── Material to process ──

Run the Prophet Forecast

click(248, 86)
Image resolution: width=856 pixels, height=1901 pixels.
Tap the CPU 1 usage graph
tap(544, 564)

───

Exercise requirements ▸ The data given before this task must be transcribed exactly and in full.

Written solution ▸
Run the Prophet Forecast

click(248, 86)
Image resolution: width=856 pixels, height=1901 pixels.
Tap the CPU 1 usage graph
tap(544, 564)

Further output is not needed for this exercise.